ASCOM: Dentro da sua graduação na UESPI, como você encontrou ferramentas
para se tornar um escritor, professor, historiador, autor?
A graduação no curso de História na UESPI tem contribuído de maneira muito relevante em todos esses aspectos do meu trabalho e, muito particularmente, para o meu ofício de escritor, no sentido de me fornecer todo o embasamento teórico e de conteúdos para uma série de ações que esse trabalho implica. Principalmente no que se refere ao meu projeto de produção de romances históricos. Bem antes de entrar para o curso eu já era escritor e tinha o propósito de escrever ficção histórica, mas eu sabia o quanto seria difícil enveredar por esse gênero de literatura sem o suporte de conhecimentos
específicos da área. Por isso, quando aceitei o desafio da Lya de fazer o ENEM em 2017, acabei contrariando a expectativa de muitos que me conheciam e acreditavam que eu escolheria o curso de Letras (risos), e entrei para o de História. No meu novo romance, por exemplo, me permiti gerar para mim mesmo a oportunidade de pôr em prática muito do que já aprendi no curso, até agora. O livro se chama Um Dia em 1823, e traz como pano de fundo a Batalha do Jenipapo. Portanto, apesar de trabalhar aspectos de outros gêneros, como a Fantasia, o Thriller e o Suspense, o livro é também um
romance histórico. E uma das ferramentas maravilhosas que o curso me proporcionou e eu utilizo neste romance, foi o conhecimento da Teoria da História, algo que eu desconhecia completamente antes de entrar para a Universidade. Isso me dá a segurança para dizer, por exemplo, que minha obra foi trabalhada na perspectiva da História vista de baixo, dando o protagonismo da narrativa não aos “grandes heróis” e seus “grandes feitos”, mas sim a personagens simples, até mesmo anônimos, relegados às margens das páginas da nossa historiografia oficial. No meu romance, eles é que são os grandes astros, eles é que vêm para o centro da cena.

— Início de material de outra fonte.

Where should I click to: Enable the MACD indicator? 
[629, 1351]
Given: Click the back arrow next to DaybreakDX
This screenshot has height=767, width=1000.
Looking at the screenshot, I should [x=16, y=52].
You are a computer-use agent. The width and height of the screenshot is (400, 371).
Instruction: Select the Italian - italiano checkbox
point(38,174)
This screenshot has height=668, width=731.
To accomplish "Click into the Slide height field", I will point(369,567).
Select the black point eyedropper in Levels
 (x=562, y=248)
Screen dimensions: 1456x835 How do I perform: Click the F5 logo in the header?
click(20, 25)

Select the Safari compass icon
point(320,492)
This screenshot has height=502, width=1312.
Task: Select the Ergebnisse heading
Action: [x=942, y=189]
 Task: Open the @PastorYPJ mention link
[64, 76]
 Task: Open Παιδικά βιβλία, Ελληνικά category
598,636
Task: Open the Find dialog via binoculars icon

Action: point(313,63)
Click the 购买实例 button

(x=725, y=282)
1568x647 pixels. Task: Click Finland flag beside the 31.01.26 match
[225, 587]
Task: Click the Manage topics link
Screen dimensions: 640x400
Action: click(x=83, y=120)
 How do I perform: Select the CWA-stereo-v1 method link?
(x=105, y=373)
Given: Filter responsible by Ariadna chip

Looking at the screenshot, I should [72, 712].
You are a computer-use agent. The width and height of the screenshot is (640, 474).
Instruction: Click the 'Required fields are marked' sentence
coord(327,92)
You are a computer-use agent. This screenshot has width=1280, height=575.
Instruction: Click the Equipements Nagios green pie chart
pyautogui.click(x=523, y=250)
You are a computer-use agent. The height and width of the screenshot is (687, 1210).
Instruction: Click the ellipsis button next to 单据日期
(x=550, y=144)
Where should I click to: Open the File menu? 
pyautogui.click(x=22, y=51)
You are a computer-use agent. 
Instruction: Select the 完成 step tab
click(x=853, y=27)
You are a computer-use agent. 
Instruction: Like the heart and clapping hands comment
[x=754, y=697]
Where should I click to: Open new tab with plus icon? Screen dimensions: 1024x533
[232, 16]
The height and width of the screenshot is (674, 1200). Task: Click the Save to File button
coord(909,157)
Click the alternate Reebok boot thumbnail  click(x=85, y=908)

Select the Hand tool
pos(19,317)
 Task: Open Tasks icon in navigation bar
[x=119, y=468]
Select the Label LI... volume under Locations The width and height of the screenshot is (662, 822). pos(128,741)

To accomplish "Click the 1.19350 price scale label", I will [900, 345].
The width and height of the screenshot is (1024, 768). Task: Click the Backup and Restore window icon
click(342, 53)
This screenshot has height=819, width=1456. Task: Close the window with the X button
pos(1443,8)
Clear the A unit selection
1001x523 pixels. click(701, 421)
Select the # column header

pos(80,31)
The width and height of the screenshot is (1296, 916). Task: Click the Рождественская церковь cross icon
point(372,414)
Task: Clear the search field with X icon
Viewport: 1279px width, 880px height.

ASCOM: Hoje, egresso da UESPI, como você define sua contribuição para a educação no Piauí?
Sem nenhuma intenção de autolouvor, posso dizer que minha contribuição agora é maior e melhor, porque nasce de ações pautadas num conjunto consistente de conhecimentos, o que faz de mim um escritor bem mais consciente quanto ao meu papel cidadão e à minha responsabilidade por tudo aquilo que eu transmito através das minha obras. Tenho a felicidade de contar com uma grande adesão do público jovem à minha literatura. Isso acaba também por me colocar face a face com o meu lado educador. Ao contrário do que se possa imaginar, o leitor jovem não é apenas influenciável, ele
também é crítico e muito exigente. Principalmente hoje, com tantas opções de entretenimento fora da literatura. Fidelizar um leitor jovem implica, acima de tudo, comunicar-se com ele, dialogar com seus anseios e suas dúvidas. E eu não estou falando necessariamente de produzir literatura infantojuvenil para poder exercer seu lado educador junto aos jovens. Minha literatura não é, a priori, infantojuvenil. Eu apenas consegui, de alguma maneira, uma conexão muito intensa com o público jovem. Talvez,
no mundo dito pós-moderno, o jovem seja afetado mais diretamente por inúmeras situações que o colocam no patamar de compreender organicamente questões complexas expressas em obras literárias, desde que os autores saibam fazer isso numa linguagem acessível a esse público. E este seria justamente um dos aspectos “educacionais” de toda obra literária. Sem nenhuma rigidez pedagógica, claro. Nos meus livros, estou frequentemente contemplando temas relevantes da cultura regional. Ouso acreditar que esta, sem dúvida, é uma valiosa contribuição no que se refere a questões identitárias, ao sentimento de pertencimento.